- TRY IT: Check each line of the entries below for the word "will", then state how many lines have it and nothing more.

- RECORDS FOR THIS EXERCISE:
--- --- ---

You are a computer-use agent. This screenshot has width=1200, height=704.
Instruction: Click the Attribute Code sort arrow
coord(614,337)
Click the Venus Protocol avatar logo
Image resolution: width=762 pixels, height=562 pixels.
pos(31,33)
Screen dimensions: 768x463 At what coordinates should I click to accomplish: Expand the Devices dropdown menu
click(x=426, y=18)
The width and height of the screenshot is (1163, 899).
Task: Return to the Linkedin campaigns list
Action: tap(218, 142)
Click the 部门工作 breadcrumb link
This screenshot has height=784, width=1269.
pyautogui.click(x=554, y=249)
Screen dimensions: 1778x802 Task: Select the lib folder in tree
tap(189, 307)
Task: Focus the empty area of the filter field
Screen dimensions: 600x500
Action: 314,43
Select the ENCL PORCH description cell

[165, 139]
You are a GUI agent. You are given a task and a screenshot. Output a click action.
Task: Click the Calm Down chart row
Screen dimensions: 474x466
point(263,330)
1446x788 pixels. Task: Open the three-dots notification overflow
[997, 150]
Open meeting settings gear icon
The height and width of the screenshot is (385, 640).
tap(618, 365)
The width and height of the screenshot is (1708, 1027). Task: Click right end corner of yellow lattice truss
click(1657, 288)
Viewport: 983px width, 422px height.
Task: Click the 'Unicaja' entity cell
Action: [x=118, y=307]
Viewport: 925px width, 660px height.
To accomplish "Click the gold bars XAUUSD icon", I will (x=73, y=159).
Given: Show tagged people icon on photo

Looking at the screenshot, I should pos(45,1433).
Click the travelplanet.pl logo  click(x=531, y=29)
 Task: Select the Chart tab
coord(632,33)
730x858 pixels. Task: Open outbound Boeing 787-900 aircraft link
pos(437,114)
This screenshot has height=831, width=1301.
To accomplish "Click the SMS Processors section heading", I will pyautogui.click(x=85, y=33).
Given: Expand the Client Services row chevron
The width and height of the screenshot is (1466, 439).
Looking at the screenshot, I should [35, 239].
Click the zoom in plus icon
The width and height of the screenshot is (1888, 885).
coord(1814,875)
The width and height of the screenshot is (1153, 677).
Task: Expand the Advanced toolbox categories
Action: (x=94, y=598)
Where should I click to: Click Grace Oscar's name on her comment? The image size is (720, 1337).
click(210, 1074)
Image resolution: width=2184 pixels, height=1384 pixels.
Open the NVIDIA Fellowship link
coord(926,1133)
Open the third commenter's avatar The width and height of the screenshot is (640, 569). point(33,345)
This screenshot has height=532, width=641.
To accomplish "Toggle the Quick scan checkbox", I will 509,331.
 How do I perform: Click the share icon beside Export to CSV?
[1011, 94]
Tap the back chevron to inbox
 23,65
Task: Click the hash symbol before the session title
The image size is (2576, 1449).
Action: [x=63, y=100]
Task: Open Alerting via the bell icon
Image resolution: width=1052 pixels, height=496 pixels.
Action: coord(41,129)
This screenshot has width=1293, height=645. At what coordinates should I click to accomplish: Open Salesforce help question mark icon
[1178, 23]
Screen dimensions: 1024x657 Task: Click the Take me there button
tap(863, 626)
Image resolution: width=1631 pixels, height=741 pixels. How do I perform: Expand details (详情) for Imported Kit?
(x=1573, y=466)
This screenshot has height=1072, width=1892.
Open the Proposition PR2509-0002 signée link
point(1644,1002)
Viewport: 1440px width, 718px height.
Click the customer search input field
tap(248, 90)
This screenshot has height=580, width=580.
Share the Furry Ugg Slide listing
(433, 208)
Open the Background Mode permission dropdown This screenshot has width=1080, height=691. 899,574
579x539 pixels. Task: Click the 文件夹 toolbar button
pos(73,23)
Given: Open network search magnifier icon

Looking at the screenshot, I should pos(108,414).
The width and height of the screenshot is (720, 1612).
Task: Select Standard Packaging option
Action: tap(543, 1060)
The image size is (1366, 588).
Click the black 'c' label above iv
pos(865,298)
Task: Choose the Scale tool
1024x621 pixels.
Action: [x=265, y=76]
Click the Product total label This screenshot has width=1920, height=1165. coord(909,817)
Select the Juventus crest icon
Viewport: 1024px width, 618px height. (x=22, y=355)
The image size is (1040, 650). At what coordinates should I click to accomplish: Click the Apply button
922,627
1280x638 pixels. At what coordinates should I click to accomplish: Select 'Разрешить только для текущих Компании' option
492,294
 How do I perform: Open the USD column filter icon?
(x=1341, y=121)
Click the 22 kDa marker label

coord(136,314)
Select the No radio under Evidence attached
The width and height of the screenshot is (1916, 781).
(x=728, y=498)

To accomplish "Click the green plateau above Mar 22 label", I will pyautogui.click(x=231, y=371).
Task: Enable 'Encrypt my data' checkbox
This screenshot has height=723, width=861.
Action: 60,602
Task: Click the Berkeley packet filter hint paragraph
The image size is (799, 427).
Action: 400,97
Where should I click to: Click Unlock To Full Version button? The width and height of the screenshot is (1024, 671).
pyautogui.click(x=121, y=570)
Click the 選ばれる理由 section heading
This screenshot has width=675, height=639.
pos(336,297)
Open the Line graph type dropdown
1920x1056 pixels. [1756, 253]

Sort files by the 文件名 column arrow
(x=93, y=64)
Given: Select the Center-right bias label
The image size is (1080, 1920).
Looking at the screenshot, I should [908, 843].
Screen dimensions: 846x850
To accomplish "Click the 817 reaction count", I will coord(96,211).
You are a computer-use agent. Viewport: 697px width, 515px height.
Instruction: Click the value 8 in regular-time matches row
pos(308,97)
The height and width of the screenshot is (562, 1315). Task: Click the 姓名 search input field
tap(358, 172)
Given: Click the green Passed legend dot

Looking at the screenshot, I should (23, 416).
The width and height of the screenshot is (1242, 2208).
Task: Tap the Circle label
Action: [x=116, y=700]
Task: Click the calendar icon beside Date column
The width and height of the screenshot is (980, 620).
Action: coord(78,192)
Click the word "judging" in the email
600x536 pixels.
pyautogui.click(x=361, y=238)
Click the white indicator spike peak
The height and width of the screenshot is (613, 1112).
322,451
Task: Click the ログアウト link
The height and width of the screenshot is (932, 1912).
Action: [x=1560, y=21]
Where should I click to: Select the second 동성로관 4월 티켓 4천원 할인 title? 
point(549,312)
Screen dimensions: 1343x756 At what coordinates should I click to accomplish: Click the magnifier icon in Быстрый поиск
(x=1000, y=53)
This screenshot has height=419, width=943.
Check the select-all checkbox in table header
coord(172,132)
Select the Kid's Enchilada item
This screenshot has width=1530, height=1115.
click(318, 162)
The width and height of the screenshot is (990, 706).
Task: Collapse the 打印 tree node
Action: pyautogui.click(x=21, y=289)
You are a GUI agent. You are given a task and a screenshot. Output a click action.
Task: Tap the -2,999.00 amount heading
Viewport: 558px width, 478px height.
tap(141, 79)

--- --- ---

- FINISHED EXERCISE: 5